Transformers
Introduction
May 10, 2025
Transforming and Translating Data
One of the most remarkable breakthroughs in machine learning over the past decades, have come from applying neural networks to highly complex data like human language and images.
To a computer, an image is just a large grid of pixel values. Similarly, human language is initially represented as a sequence of letters, words, or tokens whose meaning depends heavily on context, ambiguity, tone, and prior knowledge. What we recognise as faces, objects, concepts, and ideas is present in the data, but implicitly. This is what makes these concepts so difficult to describe mathematically or encode manually.
A grid of pixel values that forms an image of a dog, for example, contains completely different numbers when the dog is viewed from different angles, in different lighting conditions, and against different backgrounds, yet we still recognise it as the same kind of object. Describing that recognition process in exact mathematical rules would be almost impossible.

Neural networks have been so powerful because they can learn to recognise these implicit patterns directly from raw data. By combining clever techniques with vast amounts of data and computing power, researchers have achieved extraordinary progress in teaching machines to learn abstract representations of these conecepts (faces, objects, concepts, ideas).
This is the central idea behind representation learning.

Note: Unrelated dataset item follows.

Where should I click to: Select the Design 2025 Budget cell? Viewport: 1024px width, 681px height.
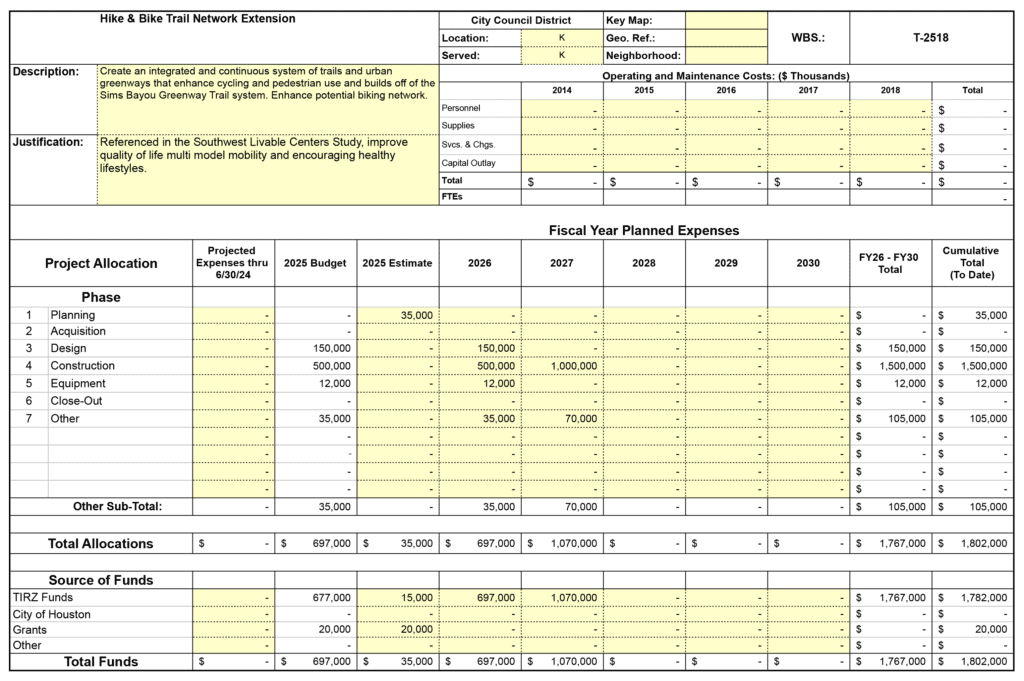315,349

Instead of asking humans to define every concepts such as “face”, “object”, or “meaning” in terms of raw pixels or individual letters, we train neural networks to organise themselves. So that different layers of the network learn to capture increasingly abstracted versions of these concepts.
In an image model, early layers detect edges, textures, or colours, while deeper layers learn how to combine these features and recognise more meaningful structures like shapes, objects, and faces, while even deeper layers learn how to recognise whole scenes. Language models work in a similar way, learning to recognise linguistic rather than visual patterns. Early layers may capture relationships between letters, tokens, and words, including word forms, syntax, and common grammatical structures. Deeper layers can then combine these into representations of phrases, sentences, concepts, and broader relationships between ideas.
As information passes through the network, different layers learn to capture increasingly meaningful abstractions.

These learned representations can then be used for many tasks, such as recognising objects, classifying images, translating languages, generating text, or answering questions. In the following sections we will explain in more technical detail how this works:
Many advanced AI systems can be understood as having three broad parts: an encoder, a transformation step, and a decoder.
The encoder takes raw input data (like text, audio, or images) and converts it into an abstract representation. This representation is often easier for the computer to work with than the original pixels, words, or sounds, because it captures the most useful structure in the data. We will then see how this enables an explosion of various applications
By combining clever techniques to restructure and compress data (such as autoencoders, attention mechanisms, and transformers), researchers have achieved extraordinary progress in the quality of these encoders. We will examine in more detail how these encoders are build and trained, and what the compressed representation of the data typically looks like. And ongoing research that is trying to further improve the quality of these encoders.
Once the data has been encoded, the model can perform operations on this compressed representation of the data.
Finally, a decoder turns the internal representation back into an output: a generated image, an audio file, or a piece of text.
In this sense, many AI systems that transform one modality into another (like text-to-speech, image-to-text, text-to-video) are performing a kind of translation. Whether translating French to English, converting a text description into an image, or turning speech into text, we are always learning a mapping from one representation to another when we are working on translation, text-to-speech, text-to-image, and other modalities, that all essentially translate.
This perspective will guide the rest of this section. We will first examine how encoders build useful internal representations, then look at how attention and transformers improve those representations, and finally see how encoder-decoder systems make it possible to build models that translate, generate, and transform data across many different modalities.
Each of these ideas builds on the previous one, and together they explain much of why AI capabilities advanced so dramatically from 2017 onwards.